EXERCISE DIRECTIONS -
Your answer should consist only of the lines below from the one with "910x602 pixels." through the one with "Open the Brawl Stars game entry", copied exactly.

** INPUT RECORDS follows **

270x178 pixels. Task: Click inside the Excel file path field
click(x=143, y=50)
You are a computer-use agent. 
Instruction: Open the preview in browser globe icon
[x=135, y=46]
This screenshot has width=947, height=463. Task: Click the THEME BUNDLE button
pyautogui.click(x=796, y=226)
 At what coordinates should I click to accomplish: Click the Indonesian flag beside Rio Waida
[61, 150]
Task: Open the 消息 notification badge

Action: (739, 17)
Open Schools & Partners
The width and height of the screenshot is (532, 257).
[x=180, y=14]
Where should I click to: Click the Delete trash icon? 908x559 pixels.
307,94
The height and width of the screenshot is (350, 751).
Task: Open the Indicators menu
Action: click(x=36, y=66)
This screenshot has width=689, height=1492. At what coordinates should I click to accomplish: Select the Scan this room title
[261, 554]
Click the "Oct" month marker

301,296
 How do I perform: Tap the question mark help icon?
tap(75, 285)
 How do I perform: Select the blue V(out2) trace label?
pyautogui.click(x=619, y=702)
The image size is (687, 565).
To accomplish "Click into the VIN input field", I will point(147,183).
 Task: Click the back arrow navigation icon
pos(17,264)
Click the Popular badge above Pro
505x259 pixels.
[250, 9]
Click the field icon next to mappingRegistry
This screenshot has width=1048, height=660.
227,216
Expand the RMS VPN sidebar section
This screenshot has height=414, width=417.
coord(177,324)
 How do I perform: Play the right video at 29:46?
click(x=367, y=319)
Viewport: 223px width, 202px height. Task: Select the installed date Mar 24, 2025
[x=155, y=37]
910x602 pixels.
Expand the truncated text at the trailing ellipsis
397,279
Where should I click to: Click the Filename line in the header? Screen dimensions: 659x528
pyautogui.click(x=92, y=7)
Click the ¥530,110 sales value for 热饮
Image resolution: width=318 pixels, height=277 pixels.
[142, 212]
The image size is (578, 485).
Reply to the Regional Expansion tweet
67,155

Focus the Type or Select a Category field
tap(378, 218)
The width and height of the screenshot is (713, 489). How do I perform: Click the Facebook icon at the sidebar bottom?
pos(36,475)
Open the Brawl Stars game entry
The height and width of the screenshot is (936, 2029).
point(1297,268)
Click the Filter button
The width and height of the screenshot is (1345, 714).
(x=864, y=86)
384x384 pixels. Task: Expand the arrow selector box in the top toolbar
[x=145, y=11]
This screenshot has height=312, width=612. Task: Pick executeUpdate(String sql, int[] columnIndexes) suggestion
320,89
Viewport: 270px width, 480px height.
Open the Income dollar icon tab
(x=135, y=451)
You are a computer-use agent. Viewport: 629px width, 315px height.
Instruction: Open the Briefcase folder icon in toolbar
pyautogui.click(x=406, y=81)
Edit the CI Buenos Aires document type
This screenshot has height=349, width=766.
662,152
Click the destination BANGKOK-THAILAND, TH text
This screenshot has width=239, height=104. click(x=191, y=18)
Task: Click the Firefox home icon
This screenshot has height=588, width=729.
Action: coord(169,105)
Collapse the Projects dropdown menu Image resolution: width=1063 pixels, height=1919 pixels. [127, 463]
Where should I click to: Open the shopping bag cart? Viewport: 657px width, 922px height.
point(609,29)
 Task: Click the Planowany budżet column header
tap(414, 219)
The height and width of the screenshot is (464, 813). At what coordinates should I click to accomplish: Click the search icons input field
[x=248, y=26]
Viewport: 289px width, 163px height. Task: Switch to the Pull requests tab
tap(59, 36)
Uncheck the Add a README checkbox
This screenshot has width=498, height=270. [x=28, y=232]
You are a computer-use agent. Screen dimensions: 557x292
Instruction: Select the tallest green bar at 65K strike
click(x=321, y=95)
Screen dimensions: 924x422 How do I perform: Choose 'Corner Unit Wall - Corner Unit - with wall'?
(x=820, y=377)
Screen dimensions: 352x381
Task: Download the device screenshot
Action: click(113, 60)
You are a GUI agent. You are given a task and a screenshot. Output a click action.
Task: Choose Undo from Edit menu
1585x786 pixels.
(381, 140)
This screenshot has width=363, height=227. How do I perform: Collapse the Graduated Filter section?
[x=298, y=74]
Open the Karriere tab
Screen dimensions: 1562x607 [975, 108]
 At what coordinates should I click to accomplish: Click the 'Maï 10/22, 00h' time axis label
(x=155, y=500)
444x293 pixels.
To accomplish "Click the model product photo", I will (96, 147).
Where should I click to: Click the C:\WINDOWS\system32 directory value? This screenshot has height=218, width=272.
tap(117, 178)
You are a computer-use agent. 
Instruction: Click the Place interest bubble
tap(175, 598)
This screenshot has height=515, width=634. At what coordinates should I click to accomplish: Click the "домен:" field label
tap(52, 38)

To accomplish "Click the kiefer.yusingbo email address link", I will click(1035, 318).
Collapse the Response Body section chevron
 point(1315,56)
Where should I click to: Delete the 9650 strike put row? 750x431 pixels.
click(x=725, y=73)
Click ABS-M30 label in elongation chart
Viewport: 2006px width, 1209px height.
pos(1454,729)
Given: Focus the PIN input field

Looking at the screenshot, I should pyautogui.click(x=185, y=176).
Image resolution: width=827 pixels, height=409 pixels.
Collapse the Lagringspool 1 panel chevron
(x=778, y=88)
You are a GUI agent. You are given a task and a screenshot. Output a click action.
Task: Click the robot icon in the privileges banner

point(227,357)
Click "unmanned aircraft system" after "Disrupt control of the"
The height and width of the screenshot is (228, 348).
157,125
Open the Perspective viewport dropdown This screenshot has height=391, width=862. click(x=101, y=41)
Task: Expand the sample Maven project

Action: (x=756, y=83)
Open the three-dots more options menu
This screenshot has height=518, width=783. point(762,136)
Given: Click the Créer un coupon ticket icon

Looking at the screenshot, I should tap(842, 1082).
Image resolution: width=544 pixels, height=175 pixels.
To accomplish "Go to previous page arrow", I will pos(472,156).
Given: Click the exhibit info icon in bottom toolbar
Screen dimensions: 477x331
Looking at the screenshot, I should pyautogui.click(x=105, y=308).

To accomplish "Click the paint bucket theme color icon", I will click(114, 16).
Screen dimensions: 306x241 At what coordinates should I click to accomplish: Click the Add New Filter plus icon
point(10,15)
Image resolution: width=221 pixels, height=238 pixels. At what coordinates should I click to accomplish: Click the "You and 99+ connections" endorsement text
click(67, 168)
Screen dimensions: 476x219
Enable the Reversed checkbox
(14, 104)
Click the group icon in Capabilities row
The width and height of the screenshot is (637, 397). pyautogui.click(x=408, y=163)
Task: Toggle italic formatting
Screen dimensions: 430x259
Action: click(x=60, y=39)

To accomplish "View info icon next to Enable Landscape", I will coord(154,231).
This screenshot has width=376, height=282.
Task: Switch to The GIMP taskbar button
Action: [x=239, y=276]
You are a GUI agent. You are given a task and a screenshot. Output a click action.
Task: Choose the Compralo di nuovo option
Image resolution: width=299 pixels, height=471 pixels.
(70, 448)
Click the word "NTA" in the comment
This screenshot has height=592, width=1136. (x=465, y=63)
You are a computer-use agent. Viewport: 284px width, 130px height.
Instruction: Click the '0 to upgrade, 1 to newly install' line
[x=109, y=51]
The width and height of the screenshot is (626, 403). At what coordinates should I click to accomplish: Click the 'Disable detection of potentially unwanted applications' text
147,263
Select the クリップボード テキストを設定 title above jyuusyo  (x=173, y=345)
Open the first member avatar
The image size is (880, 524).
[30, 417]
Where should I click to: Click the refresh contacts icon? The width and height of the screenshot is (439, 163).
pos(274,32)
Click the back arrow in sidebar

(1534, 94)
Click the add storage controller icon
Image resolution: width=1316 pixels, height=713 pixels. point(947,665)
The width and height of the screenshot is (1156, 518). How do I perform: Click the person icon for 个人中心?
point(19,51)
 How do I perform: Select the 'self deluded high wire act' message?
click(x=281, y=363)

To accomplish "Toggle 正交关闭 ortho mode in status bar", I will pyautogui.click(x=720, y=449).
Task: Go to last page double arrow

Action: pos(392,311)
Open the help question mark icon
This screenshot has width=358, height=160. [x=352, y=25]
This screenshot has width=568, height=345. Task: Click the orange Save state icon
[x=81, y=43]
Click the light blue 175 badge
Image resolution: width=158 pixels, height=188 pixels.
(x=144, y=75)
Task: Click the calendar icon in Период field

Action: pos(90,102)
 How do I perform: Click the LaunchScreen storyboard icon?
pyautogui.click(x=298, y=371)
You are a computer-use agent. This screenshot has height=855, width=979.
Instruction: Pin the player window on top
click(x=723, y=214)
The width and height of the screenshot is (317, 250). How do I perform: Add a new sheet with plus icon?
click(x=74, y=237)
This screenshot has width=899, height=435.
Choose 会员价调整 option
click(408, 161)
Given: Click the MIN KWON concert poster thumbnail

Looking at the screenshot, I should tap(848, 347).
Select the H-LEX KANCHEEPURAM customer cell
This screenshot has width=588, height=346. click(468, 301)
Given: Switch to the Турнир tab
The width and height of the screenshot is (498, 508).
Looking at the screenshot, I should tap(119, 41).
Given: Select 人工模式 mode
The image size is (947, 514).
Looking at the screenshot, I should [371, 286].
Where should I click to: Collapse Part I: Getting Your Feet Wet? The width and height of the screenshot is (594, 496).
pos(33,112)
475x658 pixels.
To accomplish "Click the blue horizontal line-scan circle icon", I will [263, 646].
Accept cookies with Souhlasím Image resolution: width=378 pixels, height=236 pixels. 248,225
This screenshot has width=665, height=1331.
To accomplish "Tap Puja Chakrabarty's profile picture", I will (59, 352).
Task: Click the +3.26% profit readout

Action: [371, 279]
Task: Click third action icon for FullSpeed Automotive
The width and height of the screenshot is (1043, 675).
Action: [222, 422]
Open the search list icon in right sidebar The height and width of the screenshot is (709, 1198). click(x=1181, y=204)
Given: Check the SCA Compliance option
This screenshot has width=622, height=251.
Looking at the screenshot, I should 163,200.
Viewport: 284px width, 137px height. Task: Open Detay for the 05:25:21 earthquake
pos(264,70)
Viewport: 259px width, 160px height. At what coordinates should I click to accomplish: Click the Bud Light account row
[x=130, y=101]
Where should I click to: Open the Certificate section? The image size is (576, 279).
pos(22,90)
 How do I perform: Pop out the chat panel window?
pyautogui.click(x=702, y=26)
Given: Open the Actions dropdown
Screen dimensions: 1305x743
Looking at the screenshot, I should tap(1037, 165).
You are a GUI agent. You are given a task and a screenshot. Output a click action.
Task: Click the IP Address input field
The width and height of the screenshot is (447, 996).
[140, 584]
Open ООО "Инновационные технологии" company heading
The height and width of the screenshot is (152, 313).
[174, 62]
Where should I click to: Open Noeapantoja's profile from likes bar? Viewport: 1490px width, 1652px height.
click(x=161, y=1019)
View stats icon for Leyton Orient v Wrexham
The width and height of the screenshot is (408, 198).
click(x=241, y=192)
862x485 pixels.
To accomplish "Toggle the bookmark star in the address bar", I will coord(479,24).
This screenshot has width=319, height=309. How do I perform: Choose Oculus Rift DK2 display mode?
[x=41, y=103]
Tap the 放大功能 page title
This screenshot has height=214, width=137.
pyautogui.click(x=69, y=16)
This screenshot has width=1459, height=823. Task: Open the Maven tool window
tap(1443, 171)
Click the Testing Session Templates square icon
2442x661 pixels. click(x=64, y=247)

** End of INPUT RECORDS **

ANSWER SECTION -
910x602 pixels.
Expand the truncated text at the trailing ellipsis
397,279
Where should I click to: Click the Filename line in the header? Screen dimensions: 659x528
pyautogui.click(x=92, y=7)
Click the ¥530,110 sales value for 热饮
Image resolution: width=318 pixels, height=277 pixels.
[142, 212]
The image size is (578, 485).
Reply to the Regional Expansion tweet
67,155

Focus the Type or Select a Category field
tap(378, 218)
The width and height of the screenshot is (713, 489). How do I perform: Click the Facebook icon at the sidebar bottom?
pos(36,475)
Open the Brawl Stars game entry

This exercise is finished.